[Opening RECORDS TO USE section]

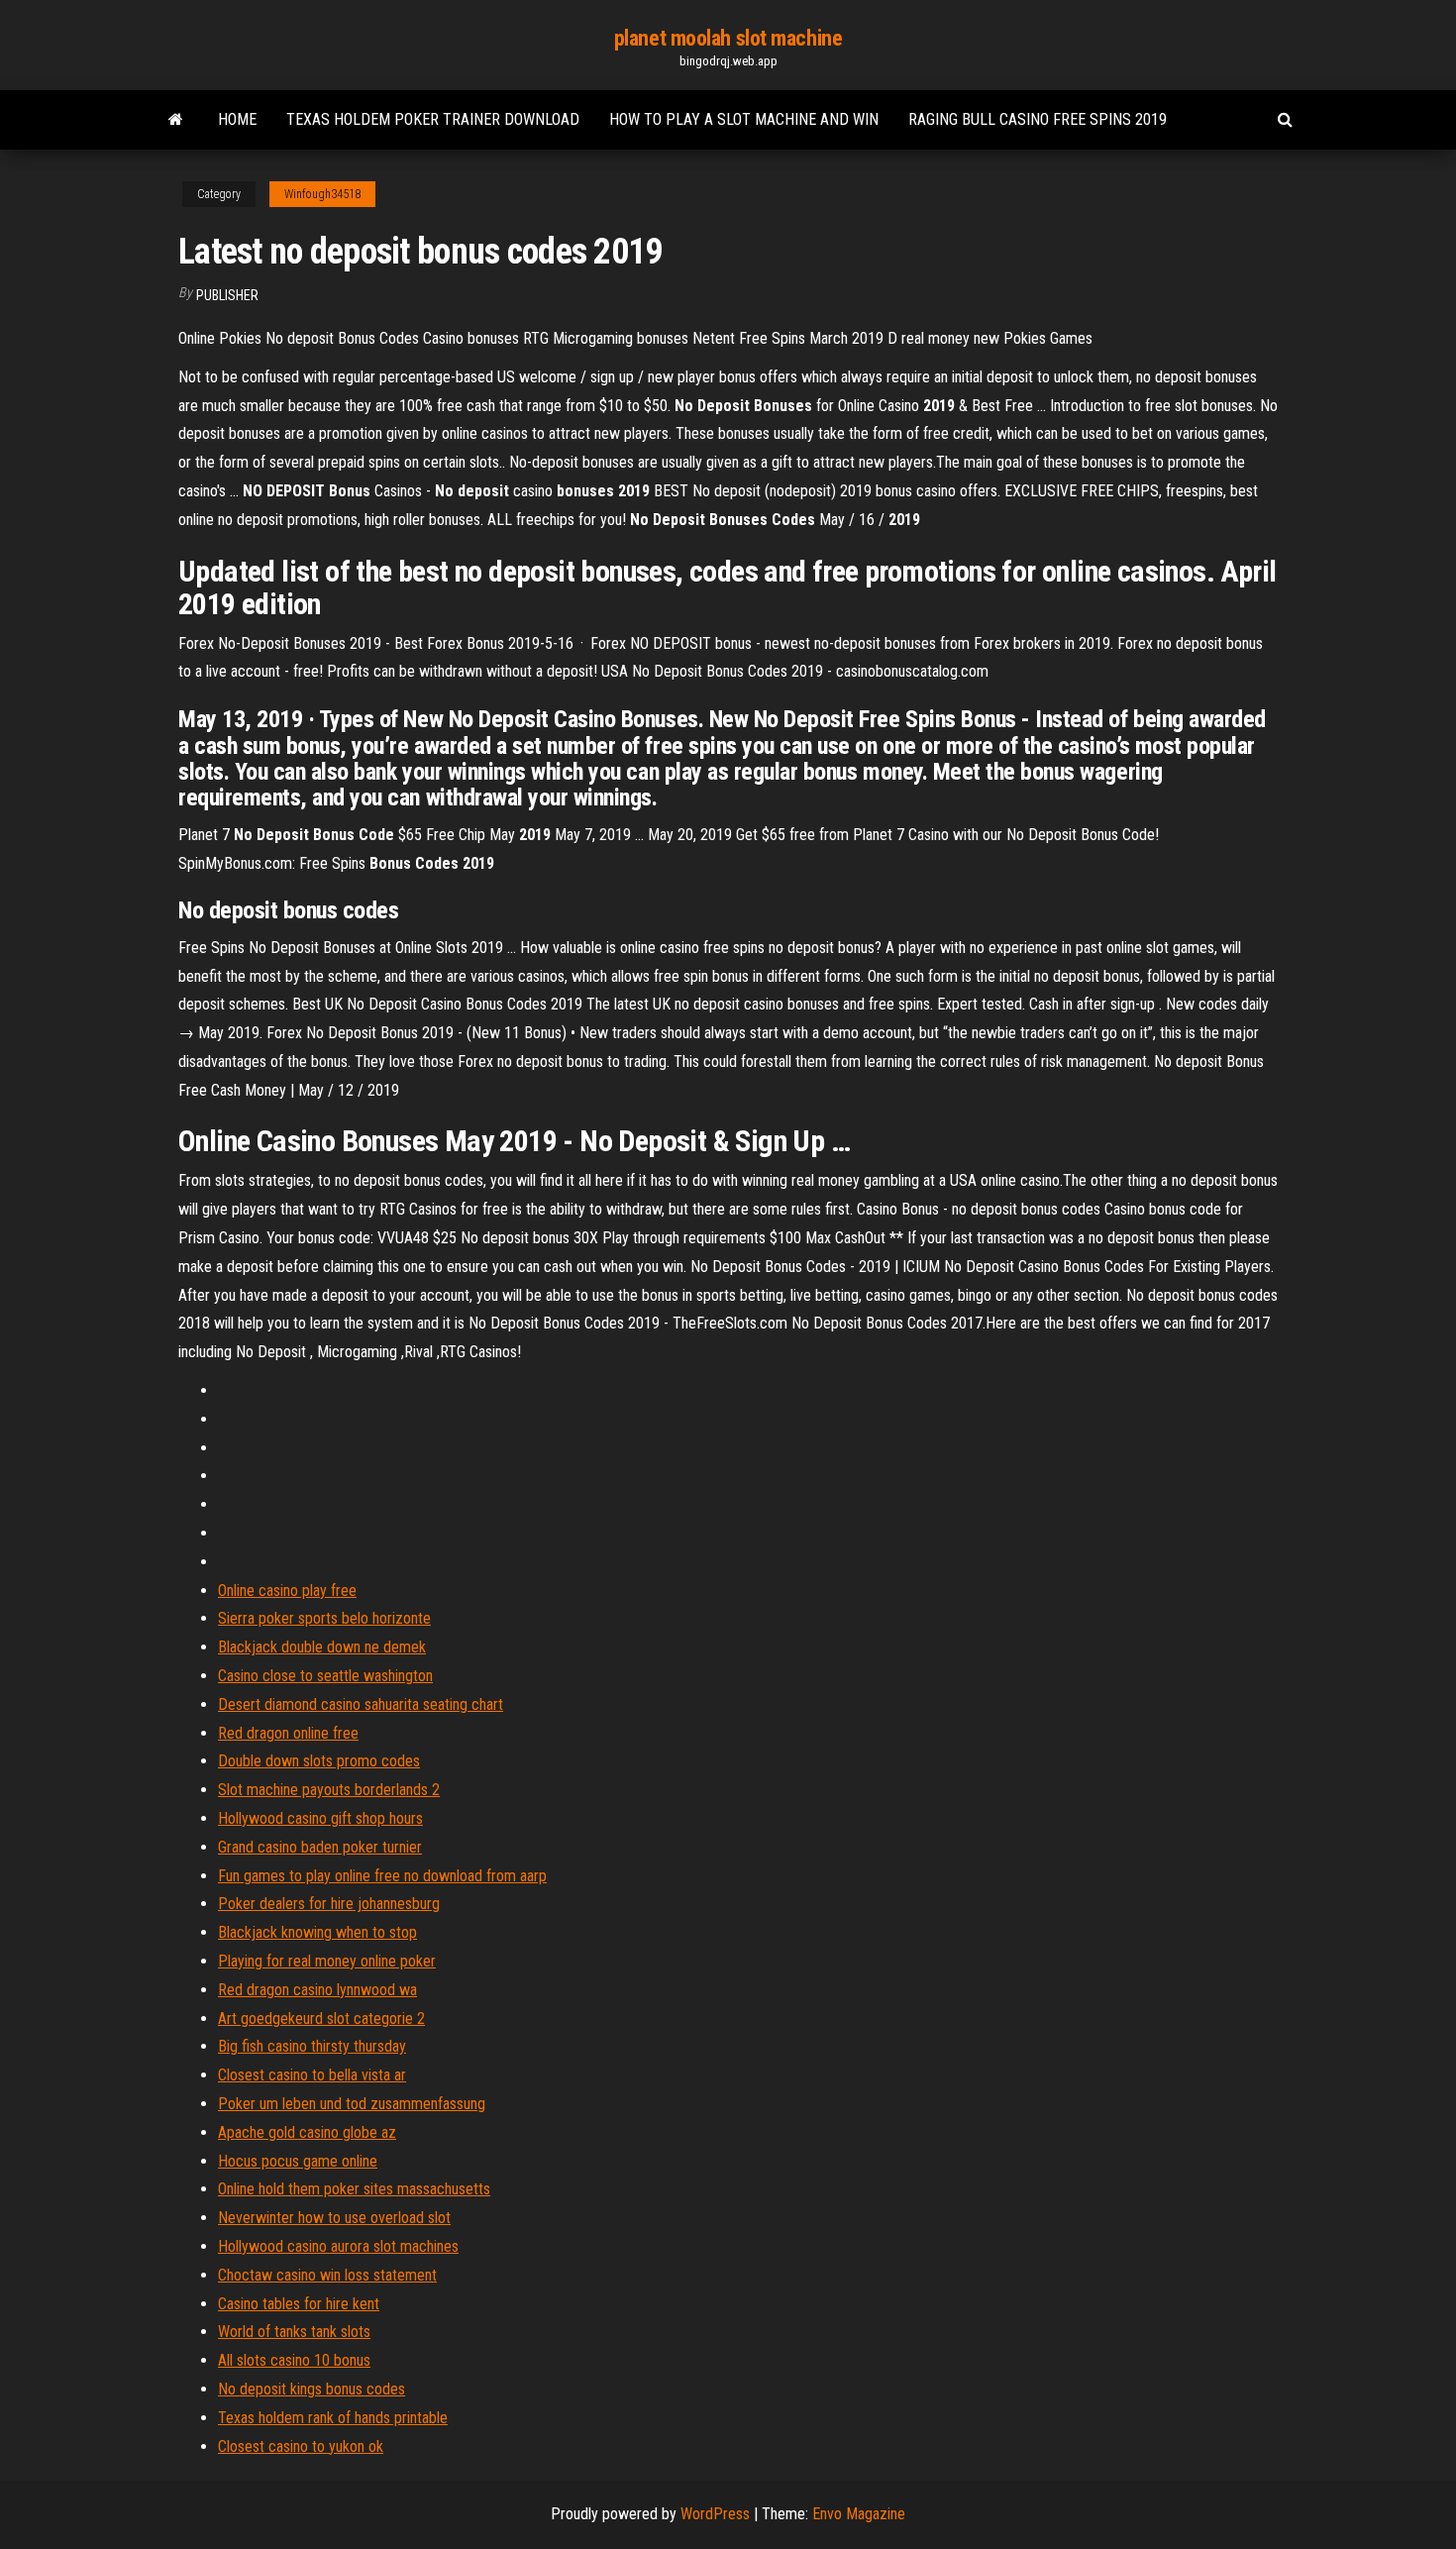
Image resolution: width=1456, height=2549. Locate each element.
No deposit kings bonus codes (311, 2389)
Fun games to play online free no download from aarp (382, 1875)
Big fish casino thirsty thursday (312, 2046)
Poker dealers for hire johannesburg (329, 1903)
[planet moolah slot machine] (176, 120)
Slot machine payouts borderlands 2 (329, 1789)
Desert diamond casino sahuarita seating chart (360, 1704)
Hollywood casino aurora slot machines (338, 2246)
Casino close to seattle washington (325, 1675)
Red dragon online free (288, 1733)
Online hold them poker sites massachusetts (354, 2188)
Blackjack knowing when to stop (317, 1932)
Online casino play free (287, 1590)
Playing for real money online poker (327, 1961)
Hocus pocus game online (297, 2161)
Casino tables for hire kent (298, 2303)
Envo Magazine (858, 2513)
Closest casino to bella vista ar (312, 2075)
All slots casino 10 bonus (294, 2360)
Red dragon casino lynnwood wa (317, 1989)
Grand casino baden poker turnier (320, 1847)
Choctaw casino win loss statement (327, 2275)
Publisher (227, 295)
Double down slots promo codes (319, 1761)
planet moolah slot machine (728, 38)
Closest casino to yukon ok (300, 2446)
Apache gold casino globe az (307, 2132)
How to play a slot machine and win (744, 119)
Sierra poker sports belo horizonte (324, 1618)
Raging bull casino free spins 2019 (1037, 119)
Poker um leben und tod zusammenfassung (351, 2103)
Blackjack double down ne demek (322, 1647)
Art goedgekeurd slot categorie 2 (321, 2018)
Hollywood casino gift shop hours (320, 1818)
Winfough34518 (322, 194)
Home (237, 119)
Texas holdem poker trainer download (432, 119)
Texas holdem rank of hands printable (333, 2417)
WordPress (715, 2513)
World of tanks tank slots (294, 2331)
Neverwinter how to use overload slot (334, 2217)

[Closing RECORDS TO USE section]

**WHAT IS EXPECTED**
In the answer, give only the lines from the top of the data above through the line with "Texas holdem poker", reproduced exactly; no picture may appear.

**WRITTEN REPLY**
Image resolution: width=1456, height=2549. Locate each element.
No deposit kings bonus codes (311, 2389)
Fun games to play online free no download from aarp (382, 1875)
Big fish casino thirsty thursday (312, 2046)
Poker dealers for hire johannesburg (329, 1903)
[planet moolah slot machine] (176, 120)
Slot machine payouts borderlands 2 (329, 1789)
Desert diamond casino sahuarita seating chart (360, 1704)
Hollywood casino aurora slot machines (338, 2246)
Casino close to seattle washington (325, 1675)
Red dragon online free (288, 1733)
Online hold them poker sites massachusetts (354, 2188)
Blackjack knowing when to stop (317, 1932)
Online casino play free (287, 1590)
Playing for real money online poker (327, 1961)
Hocus pocus game online (297, 2161)
Casino tables for hire kent (298, 2303)
Envo Magazine (858, 2513)
Closest casino to bella vista ar (312, 2075)
All slots casino 10 bonus (294, 2360)
Red dragon casino lynnwood wa (317, 1989)
Grand casino baden poker turnier (320, 1847)
Choctaw casino win loss statement (327, 2275)
Publisher (227, 295)
Double down slots promo codes (319, 1761)
planet moolah slot machine (728, 38)
Closest casino to yukon ok (300, 2446)
Apache gold casino globe az (307, 2132)
How to play a slot machine and win (744, 119)
Sierra poker sports belo horizonte (324, 1618)
Raging bull casino free spins 2019 (1037, 119)
Poker um leben und tod zusammenfassung (351, 2103)
Blackjack double down ne demek (322, 1647)
Art goedgekeurd slot categorie 2 (321, 2018)
Hollywood casino gift shop hours (320, 1818)
Winfough34518 (322, 194)
Home (237, 119)
Texas holdem poker trainer download (432, 119)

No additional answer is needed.